Apócrifos ou deutero-canônicos e a Vulgata
Já vimos acima que durante o Período Inter bíblico surgiram diversos livros e textos que não foram incluídos na Bíblia Hebraica. São os chamados apócrifos (gr. Apokrypha = “coisas ocultas” ou “escritos fora do cânon”). Estamos nos referindo, obviamente, ao Antigo Testamento da Bíblia protestante. “Cerca de treze livros perfazem os apócrifos: 3 e 4 Esdras, Tobias, Judite, o Restante de Ester, a Sabedoria de Salomão, Eclesiástico (que também é chamado a Sabedoria de Jesus, Filho de Siraque), Baruque, a Carta de Jeremias, os Acréscimos a Daniel, a Oração de Manassés e  1 e 2 Macabeus” (D. H. WALLACE. In.: ELWELL: 1990. Vol. I, p. 96).

* _Registros fornecidos_:
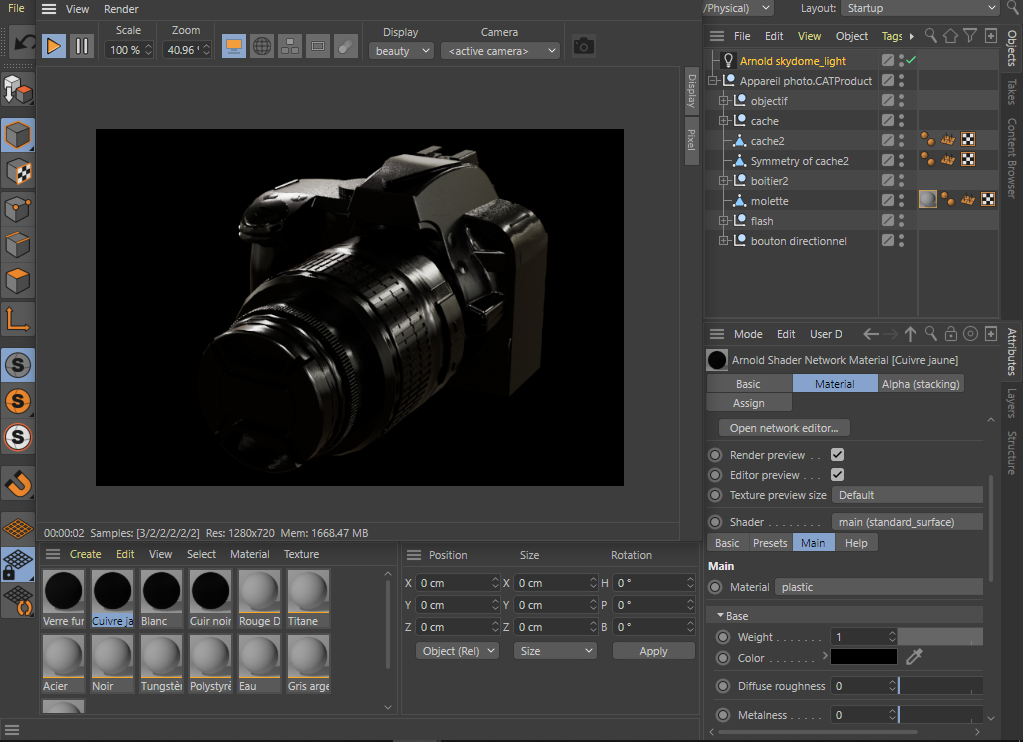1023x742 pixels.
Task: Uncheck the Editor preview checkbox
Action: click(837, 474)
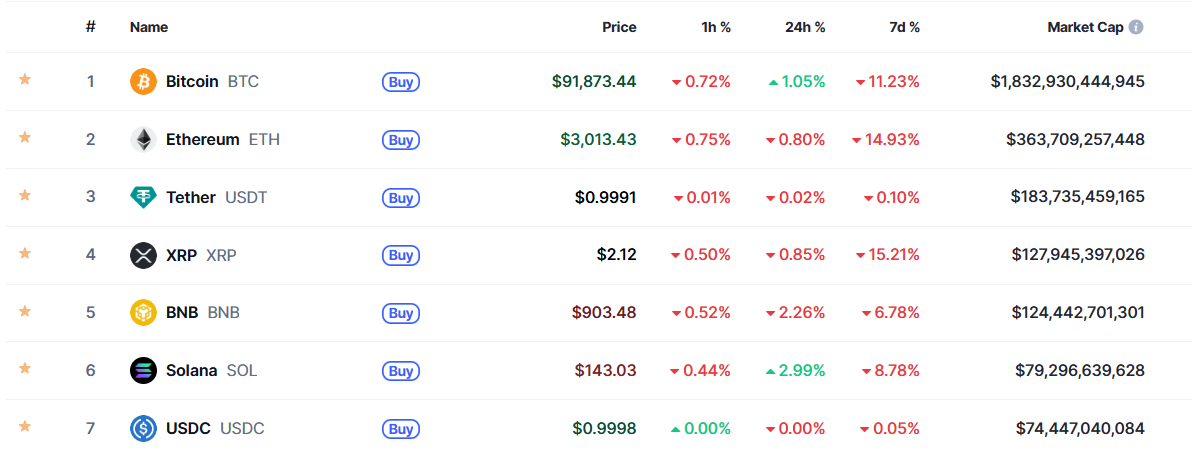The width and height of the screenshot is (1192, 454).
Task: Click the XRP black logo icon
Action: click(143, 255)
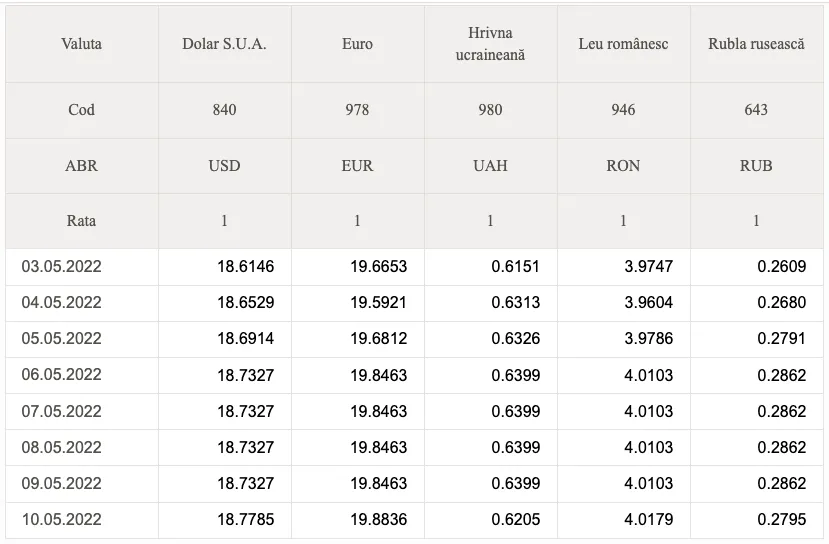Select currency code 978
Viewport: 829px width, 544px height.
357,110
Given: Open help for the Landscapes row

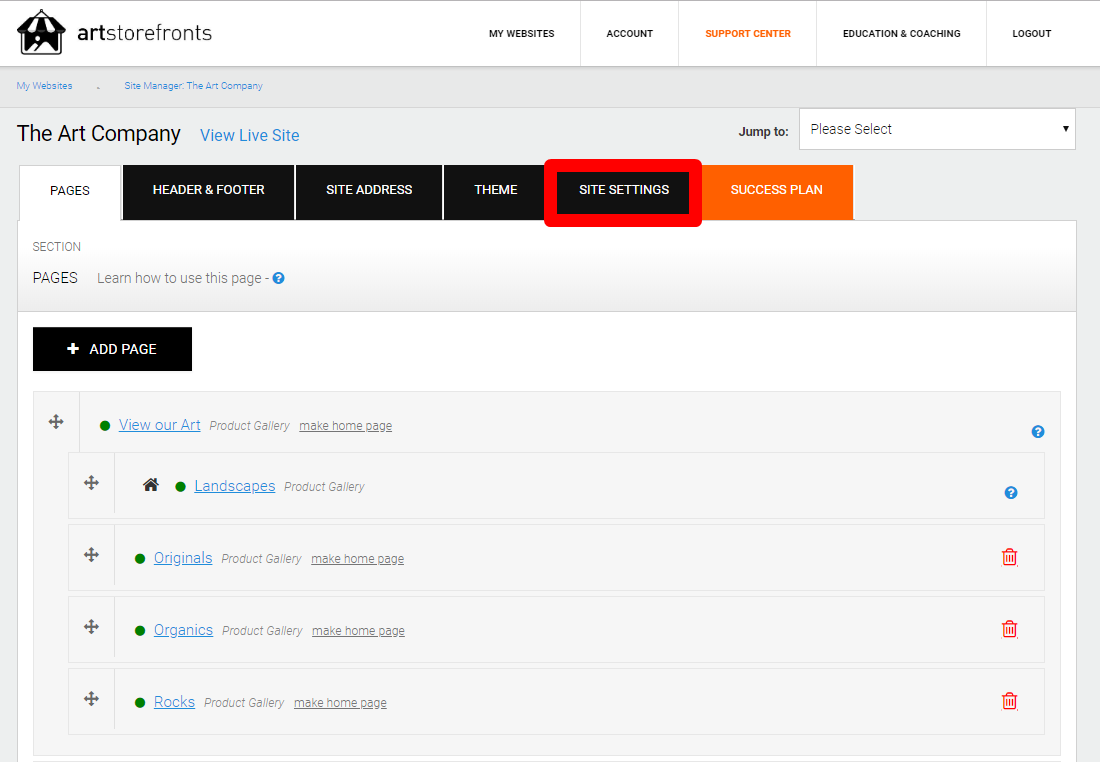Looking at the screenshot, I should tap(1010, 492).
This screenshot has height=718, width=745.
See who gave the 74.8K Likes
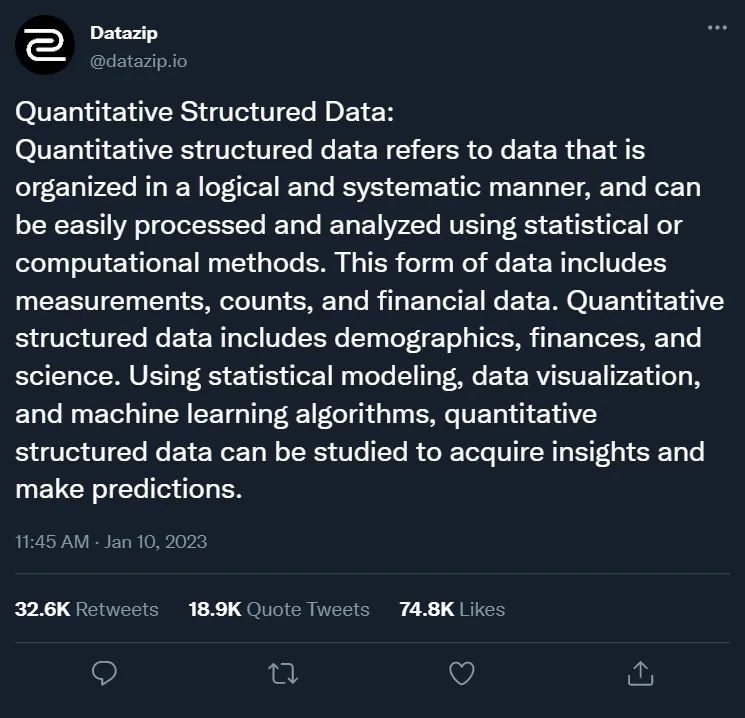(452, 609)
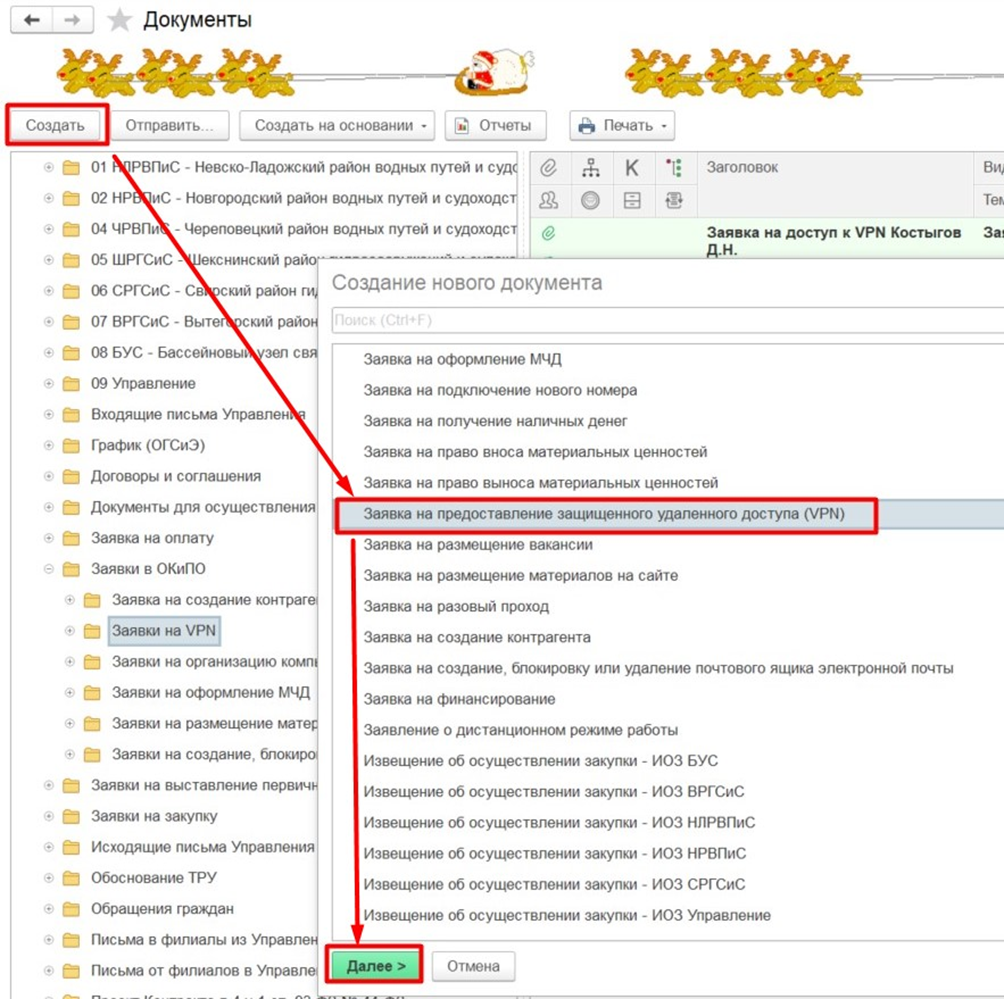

* _Requisitos da tarefa_: No trecho sobre os apócrifos, quais livros da lista citada têm um número no nome? Escreva cada um separadamente, com seu número.

* _Resposta_:
3 Esdras
4 Esdras
1 Macabeus
2 Macabeus